Extracted text section start

Quantitative analysis of age specific variation in the abundance of human female parotid salivary proteins

Abstract

Human saliva is a protein-rich, easily accessible source of potential local and systemic biomarkers to monitor changes that occur under pathological conditions; however, little is known about the changes in abundance associated with normal aging. In this study, we performed a comprehensive proteomic profiling of pooled saliva collected from the parotid glands of healthy female subjects, divided into two age groups 1 and 2 (20-30 and 55-65 years old, respectively). Hydrophobic charge interaction chromatography was used to separate high- from low-abundance proteins prior to characterization of the parotid saliva using multidimensional protein identification technology (MudPIT). Collectively, 532 proteins were identified in the two age groups. Of these proteins, 266 were identified exclusively in one age group, while 266 proteins were common to both groups. The majority of the proteins identified in the two age groups belonged to the defense and immune response category. Of note, several defense related proteins (e.g., lysozyme, lactoferrin and histatin-1) were significantly more abundant in group 2 as determined by G-test. Selected representative mass spectrometric findings were validated by Western blot analysis. Our study reports the first quantitative analysis of differentially regulated proteins in ductal saliva collected from young and older female subjects. This study supports the use of high-throughput proteomics as a robust discovery tool. Such results provide a foundation for future studies to identify specific salivary proteins which may be linked to age-related diseases specific to women.

Figure 1. Fractionation and SDS-PAGE analysis of parotid saliva

(A) Parotid saliva collected from seven subjects (group 1; 20–30 years of age) was pooled and subjected to hydrophobic charge interaction chromatography (HCIC). Saliva (76 mg protein) was applied to HCIC column (arrow 1), and then eluted with a 50mM Tris HCl pH 8.1 to 50 mM sodium acetate pH 4 (100:0) (arrow 2), followed by 50 mM Tris HCl pH 8.1: 50mM sodium acetate pH (0:100) (arrow 3). The unbound saliva was collected as 5 ml fractions in the flow through (FT, fractions 2–16) and elutions (E, fractions 17–61) were collected as 1ml fractions. Protein was detected at 214 nm. (B) SDS-PAGE analysis of pooled starting saliva (Lane ST), size marker (lane M), flow through fractions (FT, 3–16) and elution fraction (E, 18–53). Amylases and histatins are indicated by the arrows (AMY and HIS) at ~55 kDa and ~8kDa, respectively. Gels were run under reducing conditions, followed by Simple Blue staining. Lane M is SeeBlue (Invitrogen) prestained molecular mass marker ranging from 3.5 to 260 kDa.

Extracted text section end

§ **Task A**
List the defense-related proteins that the parotid saliva text names as significantly more abundant in group 2.
§ **Task B**
Extend the parotid saliva text past its last sentence, writing a few more sentences in the same style.

Data section section start

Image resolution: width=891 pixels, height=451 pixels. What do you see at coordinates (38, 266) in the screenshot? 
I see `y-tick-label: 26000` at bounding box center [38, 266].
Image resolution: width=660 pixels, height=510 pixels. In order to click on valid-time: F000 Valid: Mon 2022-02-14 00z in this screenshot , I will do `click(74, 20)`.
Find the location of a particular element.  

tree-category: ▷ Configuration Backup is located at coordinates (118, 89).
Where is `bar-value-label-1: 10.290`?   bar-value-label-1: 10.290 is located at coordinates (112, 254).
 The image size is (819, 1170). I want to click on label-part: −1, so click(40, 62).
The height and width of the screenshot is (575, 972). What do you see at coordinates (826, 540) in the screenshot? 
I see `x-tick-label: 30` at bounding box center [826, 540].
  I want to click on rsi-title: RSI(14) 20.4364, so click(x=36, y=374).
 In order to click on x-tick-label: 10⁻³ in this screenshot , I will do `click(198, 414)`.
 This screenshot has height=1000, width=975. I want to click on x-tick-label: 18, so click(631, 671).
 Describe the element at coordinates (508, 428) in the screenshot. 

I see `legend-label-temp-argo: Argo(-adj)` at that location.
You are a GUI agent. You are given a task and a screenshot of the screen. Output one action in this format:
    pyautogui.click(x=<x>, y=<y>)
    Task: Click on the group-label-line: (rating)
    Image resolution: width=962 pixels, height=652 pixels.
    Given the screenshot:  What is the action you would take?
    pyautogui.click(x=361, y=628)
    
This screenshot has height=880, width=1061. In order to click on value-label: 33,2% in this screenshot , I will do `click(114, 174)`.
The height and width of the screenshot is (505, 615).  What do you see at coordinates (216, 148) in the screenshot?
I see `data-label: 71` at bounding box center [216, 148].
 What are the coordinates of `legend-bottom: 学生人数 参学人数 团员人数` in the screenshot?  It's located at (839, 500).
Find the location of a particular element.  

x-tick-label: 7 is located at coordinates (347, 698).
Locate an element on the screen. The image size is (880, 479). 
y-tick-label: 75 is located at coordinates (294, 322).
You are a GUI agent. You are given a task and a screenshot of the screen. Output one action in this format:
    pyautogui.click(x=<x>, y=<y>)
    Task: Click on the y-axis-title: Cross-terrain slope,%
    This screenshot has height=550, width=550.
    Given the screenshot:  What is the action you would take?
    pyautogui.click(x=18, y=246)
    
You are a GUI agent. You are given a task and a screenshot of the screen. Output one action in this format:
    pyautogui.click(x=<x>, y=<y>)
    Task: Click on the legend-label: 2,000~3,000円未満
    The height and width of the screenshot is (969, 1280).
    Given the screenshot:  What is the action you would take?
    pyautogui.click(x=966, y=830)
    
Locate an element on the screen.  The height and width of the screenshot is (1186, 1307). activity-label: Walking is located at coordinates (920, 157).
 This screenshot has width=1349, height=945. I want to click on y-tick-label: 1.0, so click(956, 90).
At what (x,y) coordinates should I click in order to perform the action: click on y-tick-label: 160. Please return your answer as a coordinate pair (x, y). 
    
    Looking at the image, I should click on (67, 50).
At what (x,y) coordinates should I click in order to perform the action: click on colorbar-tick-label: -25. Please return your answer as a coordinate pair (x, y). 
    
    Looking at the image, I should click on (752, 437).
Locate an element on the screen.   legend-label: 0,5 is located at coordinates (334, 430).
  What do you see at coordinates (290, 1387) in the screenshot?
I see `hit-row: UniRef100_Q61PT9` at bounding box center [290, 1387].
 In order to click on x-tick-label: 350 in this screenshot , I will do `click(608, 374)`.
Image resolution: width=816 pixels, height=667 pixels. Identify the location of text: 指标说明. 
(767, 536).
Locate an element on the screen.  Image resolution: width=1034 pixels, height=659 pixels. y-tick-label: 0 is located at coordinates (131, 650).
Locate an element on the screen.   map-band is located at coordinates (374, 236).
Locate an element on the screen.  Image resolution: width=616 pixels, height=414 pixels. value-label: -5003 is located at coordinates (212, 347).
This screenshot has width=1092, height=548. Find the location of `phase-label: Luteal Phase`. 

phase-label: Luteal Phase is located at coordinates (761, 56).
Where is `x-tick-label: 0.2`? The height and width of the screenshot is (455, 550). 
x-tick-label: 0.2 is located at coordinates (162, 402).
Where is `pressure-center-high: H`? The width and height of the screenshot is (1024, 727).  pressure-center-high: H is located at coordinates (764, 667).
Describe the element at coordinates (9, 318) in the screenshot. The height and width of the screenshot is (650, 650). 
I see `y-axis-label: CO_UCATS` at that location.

Data section section end

§ **Exercise response A**
lysozyme, lactoferrin, histatin-1

§ **Exercise response B**
Figure 2. Fractionation and SDS-PAGE analysis of parotid saliva

(A) Parotid saliva collected from seven subjects within 55–65 yrs was pooled and the salivary protein (56mg) was treated as described in Fig. 1 legend. The unbound saliva was collected as 5 ml fractions for flow through (FT) (2–15 and elutions (E) (16–60) were collected as 1ml fractions. Peaks were detected at 214 nm. (B) SDS-PAGE analysis of the flow through (FT, 3–15) and elution (E, 21–53). Chromatography for group 2 was performed identically as group 1.

Figure 3. Overlap of the proteins identified from pooled parotid saliva between the different age groups

Venn diagram showing the differentially expressed proteins identified per group and the number of proteins overlapping between the different groups.

Figure 4. Annotation of the number of identified parotid proteins by function

Protein annotation was obtained using UniProtKB/Swiss-Prot databases. Percentages of the total number of proteins identified from pooled parotid saliva from each age group are assigned to functional categories. Classification of proteins identified from 20–30 yrs (A), and 55–65 yrs (B) female subjects.

Figure 5. Comparison of the functional categories and number of proteins identified within each functional category in the pooled parotid saliva

(A) Pair-wise comparison of the number of differentially expressed proteins in the four most abundant functional categories between groups 1 and 2. (B) Pair-wise comparison of the number of differentially expressed proteins in seven functional categories between groups 1 and 2.

Figure 6. Validation of two representative salivary proteins by Western blot analysis

Immunoblots of pooled parotid saliva from groups 1 and 2 probed antibodies that detect (A) Carbonic anhydrase VI and (B) amylases.